Various aspects of cancer growth have been described using game-theoretic models. Many of these, however, use mean field approaches to study the dynamics of the interactions between individual agents involved. This, in many cases, has shown to exhibit dynamics very different from those observed using spatial game theory: The latter can e.g. explain long-term stable co-existence of mutualistic agents —as frequently observed in nature— in cases where the former predicts their extinction.
In my project I model the process of cancer cells invading the extracellular matrix (ECM) after breaking free from a primary avascular tumour.
Cancer cells diffuse through space, indirectly degrade the ECM via matrix degrading enzymes (MDEs), and respond to the MDEs’ movement and proliferation signals. This is, by its very nature, a space-dependent process, which I take into account by using a spatially explicit individual-based modelling approach:
The cancer cells’ movement rules and the distribution of matrix degrading enzymes are derived from a system of reaction-diffusion-taxis partial differential equations (PDEs).
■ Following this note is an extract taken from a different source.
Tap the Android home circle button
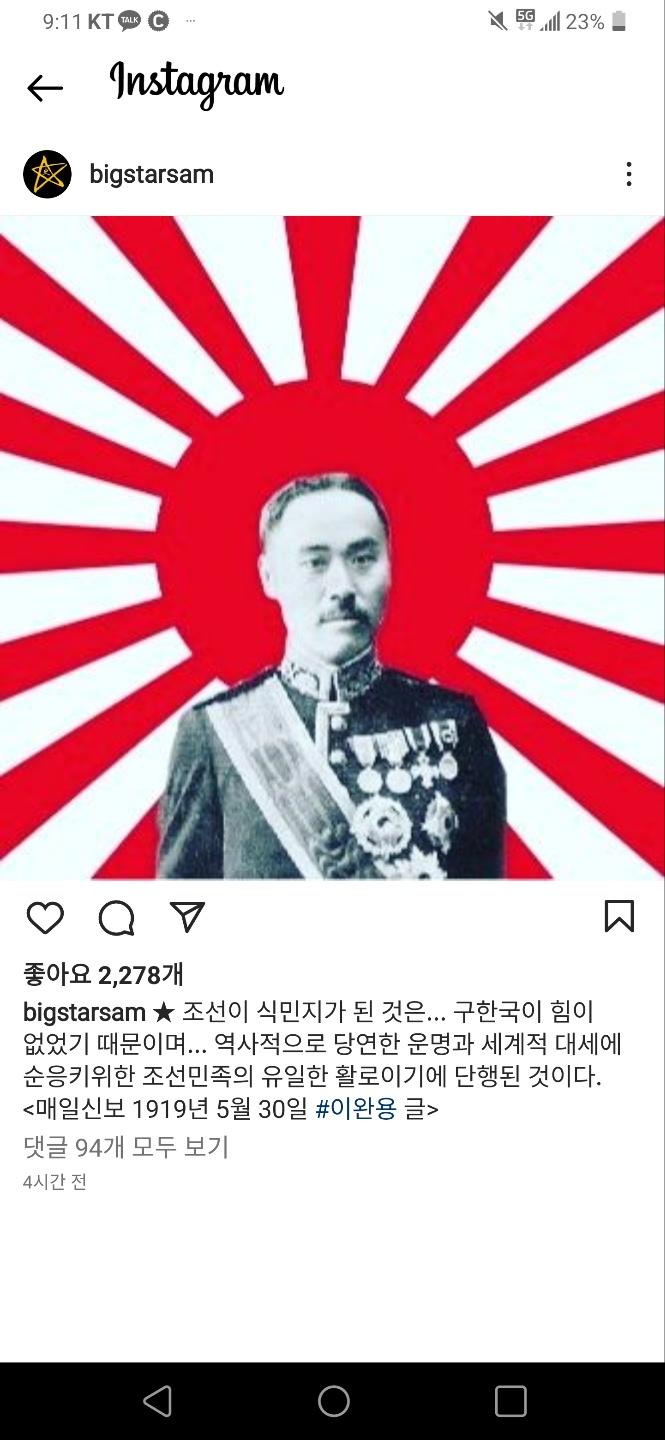The height and width of the screenshot is (1440, 665). click(x=333, y=1401)
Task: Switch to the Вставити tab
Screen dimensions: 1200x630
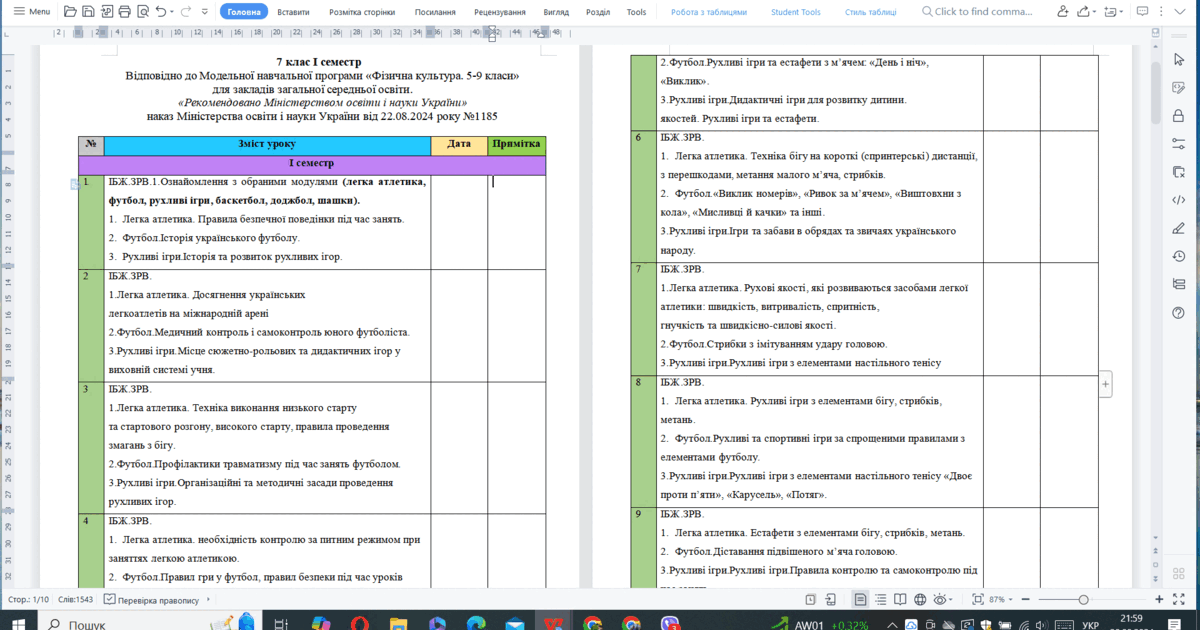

Discretisation of these grants a description of the evolution of the local number of individuals. Now local interactions between cancer cells and ECM can be represented using an individual-based game-theoretic approach, where payoff is awarded in terms of reproductive fitness according to a player’s strategy in a two-player game whenever two or more individuals are in the same position.
Currently, I am studying the numerical results of the hybrid model computationally. Subsequently, I will compare them to those obtained using a continuum model in order to ensure the model’s robustness.